It should be every business manager’s goal to maximize the return on investments. It’s obviously important to control expenses and ensure that you’re getting good value from expenditures. There’s often a question about whether investments in staff development are well-spent, wise choices. Practice owners may be wary of providing extensive training and then losing those valuable investments due to staff turnover. How much and what type of training should you provide for your staff, and what can you hope to gain with it?
An educator I greatly admired used to say, “The question is not ‘what happens if I train my staff and they leave?’ The real question,” he said, “is ‘what happens if I don’t train my staff and they stay?’” Being an educator myself, I am also a big believer in the value of training. It creates a better workplace environment, generally produces better results, and ultimately provides a better outcome for patients. Training doesn’t have to be “just an expense;” it can also contribute to higher revenue and better performance in many of your practice KPIs, from lens treatments to capture rate.
I like to think of training in three different avenues. Most common is instruction to develop knowledge or skills within someone’s primary occupation. Continuing education to maintain licensure or become familiar with new technologies would fall into this category. Next is education that creates or improves awareness and familiarity with health care and occupational principles in general or within a specific workplace. This is training that all employees in any given office need, like HIPAA compliance, OSHA awareness, or reviewing the practice policy manual. Finally, there is cross-training, or adding skills that are outside a person’s own job description, but which also add value to the practice. All training can be beneficial, but cross-training can really pump up the productivity in a practice – and that usually translates to more revenue and profit.
Cross Training in the Optical
The optical is one area where you can see big benefits from cross-training. The practice optician, in most cases, will be one of the most highly-paid, non-OD employees on the premises. There are a number of reasons for this, like licensing and education credentials as well as highly-specialized skills. Another significant justification for the high price of a good optician is that they are revenue-generators. Their daily activities in selling, fabricating and dispensing eyewear create measurable value for the practice – in dollars. As much as 50% (or more) of a practice’s revenue may be generated through optical sales, so a skilled optician is not “just another employee,” they are an integral part of the practice’s cash flow. It’s important that this team member’s very expensive time is spent primarily doing exactly that – creating revenue for the business. A less-expensive employee can easily be trained to handle many of the less lucrative tasks that opticians typically handle, like paperwork or minor eyeglass repairs, freeing valuable time for the optician to provide care to patients and make optical sales.

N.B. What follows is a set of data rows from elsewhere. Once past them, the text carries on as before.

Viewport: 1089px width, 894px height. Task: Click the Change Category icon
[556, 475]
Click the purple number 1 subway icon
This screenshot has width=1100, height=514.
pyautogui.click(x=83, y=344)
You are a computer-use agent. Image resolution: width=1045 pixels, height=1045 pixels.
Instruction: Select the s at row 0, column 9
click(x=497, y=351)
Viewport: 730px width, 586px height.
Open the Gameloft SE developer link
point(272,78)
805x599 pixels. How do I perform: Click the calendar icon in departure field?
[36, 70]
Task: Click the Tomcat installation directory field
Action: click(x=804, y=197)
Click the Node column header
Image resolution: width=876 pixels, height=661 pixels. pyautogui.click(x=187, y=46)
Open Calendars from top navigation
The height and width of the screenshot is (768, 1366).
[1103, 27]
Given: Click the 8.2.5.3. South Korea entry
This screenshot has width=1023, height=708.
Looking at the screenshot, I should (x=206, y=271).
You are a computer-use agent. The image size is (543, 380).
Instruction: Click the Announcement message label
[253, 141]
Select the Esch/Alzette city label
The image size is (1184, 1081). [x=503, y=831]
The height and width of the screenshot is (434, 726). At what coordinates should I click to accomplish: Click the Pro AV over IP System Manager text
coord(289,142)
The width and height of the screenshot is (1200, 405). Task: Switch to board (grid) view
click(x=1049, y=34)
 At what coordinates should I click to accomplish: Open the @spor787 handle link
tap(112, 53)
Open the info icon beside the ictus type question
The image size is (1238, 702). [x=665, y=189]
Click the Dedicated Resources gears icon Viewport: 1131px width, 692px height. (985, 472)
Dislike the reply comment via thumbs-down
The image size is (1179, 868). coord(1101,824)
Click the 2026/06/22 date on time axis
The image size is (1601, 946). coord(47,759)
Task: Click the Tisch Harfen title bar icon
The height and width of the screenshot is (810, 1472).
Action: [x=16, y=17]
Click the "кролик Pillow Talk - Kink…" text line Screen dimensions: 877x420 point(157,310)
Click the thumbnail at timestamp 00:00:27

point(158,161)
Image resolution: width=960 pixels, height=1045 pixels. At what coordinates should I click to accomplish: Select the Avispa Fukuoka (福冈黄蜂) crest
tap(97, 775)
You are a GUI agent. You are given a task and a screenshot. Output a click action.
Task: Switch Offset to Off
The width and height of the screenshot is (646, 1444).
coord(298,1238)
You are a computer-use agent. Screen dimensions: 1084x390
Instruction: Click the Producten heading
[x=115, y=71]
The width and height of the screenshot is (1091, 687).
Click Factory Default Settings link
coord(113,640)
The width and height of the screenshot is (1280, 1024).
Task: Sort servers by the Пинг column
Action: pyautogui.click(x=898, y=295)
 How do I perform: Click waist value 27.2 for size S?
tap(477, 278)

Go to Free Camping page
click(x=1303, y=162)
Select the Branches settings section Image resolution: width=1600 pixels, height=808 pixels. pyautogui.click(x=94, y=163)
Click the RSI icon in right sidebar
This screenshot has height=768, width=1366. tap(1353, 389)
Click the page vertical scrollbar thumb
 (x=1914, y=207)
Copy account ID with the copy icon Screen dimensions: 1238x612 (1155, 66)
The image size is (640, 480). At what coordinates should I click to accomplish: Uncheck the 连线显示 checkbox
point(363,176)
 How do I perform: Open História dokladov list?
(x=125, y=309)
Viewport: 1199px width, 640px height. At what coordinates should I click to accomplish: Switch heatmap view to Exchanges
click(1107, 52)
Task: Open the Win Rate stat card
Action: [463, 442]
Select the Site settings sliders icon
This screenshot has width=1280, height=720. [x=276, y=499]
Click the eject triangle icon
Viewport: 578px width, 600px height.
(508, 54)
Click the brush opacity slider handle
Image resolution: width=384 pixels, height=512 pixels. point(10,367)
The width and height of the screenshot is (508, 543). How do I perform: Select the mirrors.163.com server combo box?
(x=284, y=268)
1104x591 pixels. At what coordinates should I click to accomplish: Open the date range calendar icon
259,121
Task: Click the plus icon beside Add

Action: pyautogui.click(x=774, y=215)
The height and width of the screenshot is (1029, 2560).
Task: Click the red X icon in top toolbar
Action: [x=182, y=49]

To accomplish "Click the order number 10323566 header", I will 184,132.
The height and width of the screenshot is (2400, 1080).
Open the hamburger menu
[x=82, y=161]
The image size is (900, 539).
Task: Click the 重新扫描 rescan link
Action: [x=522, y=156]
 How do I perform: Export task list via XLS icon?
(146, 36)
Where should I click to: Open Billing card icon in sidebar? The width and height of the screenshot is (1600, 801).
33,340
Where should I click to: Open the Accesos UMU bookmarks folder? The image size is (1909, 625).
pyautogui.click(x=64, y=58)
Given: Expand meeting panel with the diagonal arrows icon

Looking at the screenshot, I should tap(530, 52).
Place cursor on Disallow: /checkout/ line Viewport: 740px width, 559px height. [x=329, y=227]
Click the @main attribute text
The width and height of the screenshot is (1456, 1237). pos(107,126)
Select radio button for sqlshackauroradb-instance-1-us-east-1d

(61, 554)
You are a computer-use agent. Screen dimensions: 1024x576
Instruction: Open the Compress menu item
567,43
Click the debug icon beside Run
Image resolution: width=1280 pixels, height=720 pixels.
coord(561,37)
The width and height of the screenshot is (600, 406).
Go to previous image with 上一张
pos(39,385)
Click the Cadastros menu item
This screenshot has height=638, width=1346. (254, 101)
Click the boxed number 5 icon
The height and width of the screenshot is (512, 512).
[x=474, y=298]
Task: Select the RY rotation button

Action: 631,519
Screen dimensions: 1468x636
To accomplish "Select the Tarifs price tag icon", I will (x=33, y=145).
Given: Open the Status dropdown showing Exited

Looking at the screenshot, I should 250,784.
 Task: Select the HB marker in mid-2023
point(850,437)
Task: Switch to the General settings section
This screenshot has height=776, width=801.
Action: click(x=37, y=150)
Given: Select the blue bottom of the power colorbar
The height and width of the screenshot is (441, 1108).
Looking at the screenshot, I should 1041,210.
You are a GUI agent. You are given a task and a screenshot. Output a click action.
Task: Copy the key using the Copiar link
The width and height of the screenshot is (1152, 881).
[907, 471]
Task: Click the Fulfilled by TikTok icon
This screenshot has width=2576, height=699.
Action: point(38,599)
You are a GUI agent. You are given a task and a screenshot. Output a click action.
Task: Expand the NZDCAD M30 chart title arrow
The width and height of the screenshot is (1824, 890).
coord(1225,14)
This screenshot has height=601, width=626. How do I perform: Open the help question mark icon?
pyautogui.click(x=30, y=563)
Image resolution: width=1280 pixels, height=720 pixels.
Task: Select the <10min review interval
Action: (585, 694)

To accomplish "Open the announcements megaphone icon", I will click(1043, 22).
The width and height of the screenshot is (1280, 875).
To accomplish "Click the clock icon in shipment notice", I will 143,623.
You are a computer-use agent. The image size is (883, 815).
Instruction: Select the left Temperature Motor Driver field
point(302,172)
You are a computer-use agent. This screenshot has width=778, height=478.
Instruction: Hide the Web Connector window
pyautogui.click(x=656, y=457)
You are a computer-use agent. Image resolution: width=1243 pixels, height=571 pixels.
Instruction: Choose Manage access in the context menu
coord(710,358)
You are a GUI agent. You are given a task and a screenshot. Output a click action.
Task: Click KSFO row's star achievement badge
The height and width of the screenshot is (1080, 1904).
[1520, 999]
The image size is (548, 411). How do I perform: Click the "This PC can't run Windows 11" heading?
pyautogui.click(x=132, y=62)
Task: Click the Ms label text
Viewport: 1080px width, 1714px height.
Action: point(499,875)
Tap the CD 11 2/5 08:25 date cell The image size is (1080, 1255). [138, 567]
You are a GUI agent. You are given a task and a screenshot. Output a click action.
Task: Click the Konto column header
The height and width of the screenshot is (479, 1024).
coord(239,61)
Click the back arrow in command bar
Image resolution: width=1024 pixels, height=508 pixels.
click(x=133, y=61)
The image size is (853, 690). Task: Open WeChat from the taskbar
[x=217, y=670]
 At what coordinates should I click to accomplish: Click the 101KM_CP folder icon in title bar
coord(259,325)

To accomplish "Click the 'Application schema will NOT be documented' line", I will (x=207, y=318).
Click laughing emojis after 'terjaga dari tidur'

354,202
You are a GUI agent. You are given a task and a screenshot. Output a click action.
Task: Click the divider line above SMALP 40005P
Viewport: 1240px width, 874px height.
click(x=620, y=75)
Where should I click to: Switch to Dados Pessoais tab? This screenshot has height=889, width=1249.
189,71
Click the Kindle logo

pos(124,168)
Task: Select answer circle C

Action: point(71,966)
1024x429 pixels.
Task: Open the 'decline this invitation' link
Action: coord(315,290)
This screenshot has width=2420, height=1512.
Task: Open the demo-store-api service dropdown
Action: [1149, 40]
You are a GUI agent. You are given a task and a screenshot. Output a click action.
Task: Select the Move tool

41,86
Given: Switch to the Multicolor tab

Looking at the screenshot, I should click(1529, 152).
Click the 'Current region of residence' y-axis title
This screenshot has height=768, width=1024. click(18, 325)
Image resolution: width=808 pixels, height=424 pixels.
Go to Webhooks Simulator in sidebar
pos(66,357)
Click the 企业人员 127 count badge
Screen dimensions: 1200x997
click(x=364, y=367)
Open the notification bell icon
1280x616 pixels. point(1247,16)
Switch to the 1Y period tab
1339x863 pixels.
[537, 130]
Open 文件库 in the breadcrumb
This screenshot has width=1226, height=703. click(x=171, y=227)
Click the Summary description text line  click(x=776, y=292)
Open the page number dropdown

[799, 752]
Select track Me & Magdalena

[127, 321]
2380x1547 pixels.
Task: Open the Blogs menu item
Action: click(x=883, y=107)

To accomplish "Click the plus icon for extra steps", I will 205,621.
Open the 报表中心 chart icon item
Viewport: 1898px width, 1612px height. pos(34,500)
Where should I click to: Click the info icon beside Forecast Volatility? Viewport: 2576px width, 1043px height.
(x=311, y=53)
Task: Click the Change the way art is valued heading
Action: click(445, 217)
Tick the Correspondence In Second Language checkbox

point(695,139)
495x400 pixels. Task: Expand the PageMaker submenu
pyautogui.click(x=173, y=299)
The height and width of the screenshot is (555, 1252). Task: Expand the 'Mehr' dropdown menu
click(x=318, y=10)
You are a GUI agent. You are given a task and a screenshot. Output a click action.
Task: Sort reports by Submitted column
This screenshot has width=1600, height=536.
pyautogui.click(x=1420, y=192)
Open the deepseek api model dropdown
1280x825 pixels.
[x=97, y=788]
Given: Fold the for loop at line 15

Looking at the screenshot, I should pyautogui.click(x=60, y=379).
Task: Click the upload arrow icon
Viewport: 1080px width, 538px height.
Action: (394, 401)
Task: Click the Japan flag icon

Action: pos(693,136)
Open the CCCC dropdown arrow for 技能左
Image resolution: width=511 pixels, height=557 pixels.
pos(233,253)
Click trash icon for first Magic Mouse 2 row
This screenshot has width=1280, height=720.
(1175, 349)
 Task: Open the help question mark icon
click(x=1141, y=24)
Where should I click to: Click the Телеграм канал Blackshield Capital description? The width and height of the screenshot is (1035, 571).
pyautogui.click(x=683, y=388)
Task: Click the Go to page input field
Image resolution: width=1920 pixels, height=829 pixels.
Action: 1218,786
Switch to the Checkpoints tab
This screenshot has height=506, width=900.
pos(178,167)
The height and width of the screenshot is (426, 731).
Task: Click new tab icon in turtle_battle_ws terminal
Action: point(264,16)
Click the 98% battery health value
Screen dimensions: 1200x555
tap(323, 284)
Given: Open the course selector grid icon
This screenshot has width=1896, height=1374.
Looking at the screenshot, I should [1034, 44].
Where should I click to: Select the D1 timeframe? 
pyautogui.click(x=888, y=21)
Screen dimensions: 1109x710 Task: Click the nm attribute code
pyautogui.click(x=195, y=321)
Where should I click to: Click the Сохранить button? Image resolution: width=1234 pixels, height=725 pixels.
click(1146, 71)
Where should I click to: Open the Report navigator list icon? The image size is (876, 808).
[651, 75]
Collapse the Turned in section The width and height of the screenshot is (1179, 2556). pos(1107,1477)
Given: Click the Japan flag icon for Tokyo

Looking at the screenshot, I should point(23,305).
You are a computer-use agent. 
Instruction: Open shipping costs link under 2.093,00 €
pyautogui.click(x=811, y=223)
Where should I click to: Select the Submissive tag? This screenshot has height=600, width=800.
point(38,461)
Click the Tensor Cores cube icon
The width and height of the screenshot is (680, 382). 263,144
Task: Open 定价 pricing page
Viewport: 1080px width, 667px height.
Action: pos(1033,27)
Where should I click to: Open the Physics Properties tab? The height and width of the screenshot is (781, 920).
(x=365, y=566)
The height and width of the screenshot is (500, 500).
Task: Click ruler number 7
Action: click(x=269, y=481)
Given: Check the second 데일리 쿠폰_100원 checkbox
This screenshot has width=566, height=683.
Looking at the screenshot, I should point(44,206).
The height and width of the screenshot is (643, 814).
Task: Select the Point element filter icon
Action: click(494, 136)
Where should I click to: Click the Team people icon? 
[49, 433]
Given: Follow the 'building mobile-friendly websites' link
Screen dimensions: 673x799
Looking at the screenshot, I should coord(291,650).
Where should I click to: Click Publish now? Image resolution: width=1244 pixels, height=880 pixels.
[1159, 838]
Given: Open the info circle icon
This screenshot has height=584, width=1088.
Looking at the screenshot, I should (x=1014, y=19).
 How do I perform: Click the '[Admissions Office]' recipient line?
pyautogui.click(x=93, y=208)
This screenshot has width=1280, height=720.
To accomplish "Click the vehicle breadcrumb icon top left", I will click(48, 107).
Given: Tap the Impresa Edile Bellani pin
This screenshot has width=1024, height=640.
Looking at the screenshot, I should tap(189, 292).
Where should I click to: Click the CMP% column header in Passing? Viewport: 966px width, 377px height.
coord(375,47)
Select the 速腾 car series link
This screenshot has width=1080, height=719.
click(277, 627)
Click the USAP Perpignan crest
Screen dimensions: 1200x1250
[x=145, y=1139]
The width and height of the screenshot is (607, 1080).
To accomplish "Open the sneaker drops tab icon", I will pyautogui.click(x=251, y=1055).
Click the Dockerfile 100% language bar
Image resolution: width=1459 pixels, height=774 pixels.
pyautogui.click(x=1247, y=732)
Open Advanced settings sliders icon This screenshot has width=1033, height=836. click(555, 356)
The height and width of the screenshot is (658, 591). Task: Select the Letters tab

Patient flow is another serious advantage in bringing additional hands into the optical from time to time. Your practice is at its most efficient (and likely most profitable) when the optical is keeping pace with the patients coming from the exam rooms. It’s an excellent policy to have every patient stop in to the optical, regardless of their eyewear needs – new prescription or not. The optical team can leverage that opportunity to tune up existing eyewear, make recommendations for sun wear or occupational lenses, explain vision benefits and premium products, and talk to patients about backup eyeglasses. These interactions with the optical staff can become a valued experience that encourages patient loyalty and referrals, as well as multiple pair sales. However, patients who have completed their exams and would like to purchase eyewear may become impatient – and consider buying elsewhere – if the optician is too busy or rushed to give them their full attention. One or more staff member cross-trained for minor optical services can relieve the pressure and help keep things moving.
Improve Customer Service
Cross-training significantly improves your staff’s ability to respond confidently to your patients. When a patient calls or drops in with questions, the person greeting them needs to be able to either answer questions knowledgeably, or direct the patient correctly. Even a minimal amount of training can dramatically improve “triage” at the front desk or on the phone, ensuring that the next person the patient speaks to will be the right one. We’ve all been on the receiving end of an endless round of referrals and transfers. It’s a frustrating situation that is often easily avoided with just a little extra effort and basic guidance.
Take the time to expose all of your team members to product-specific training. Your sales reps can often assist with this. Go one step further and fit every member of your team in products that you carry and want your patients to use, like blue-light filters, office lenses, premium AR, and sunwear. When your staff is familiar with your premium products, they can speak about them with your patients. You may even consider role-playing to develop positive “standard responses” that help educate your patients about the specific benefits of the products you choose to carry. Your patients expect that your staff will know about optical products and be able to answer questions. When your team knows what they’re talking about, your patients will perceive your practice as a better resource for their eye health needs.
Cross-training doesn’t have to be terribly time-consuming or expensive, but it can yield tremendous benefits in your bottom line. It also helps your team work more like a team. When everybody pulls together, the overall performance will rise. That adds up to better KPIs, happier patients, and higher job satisfaction. What’s not to love?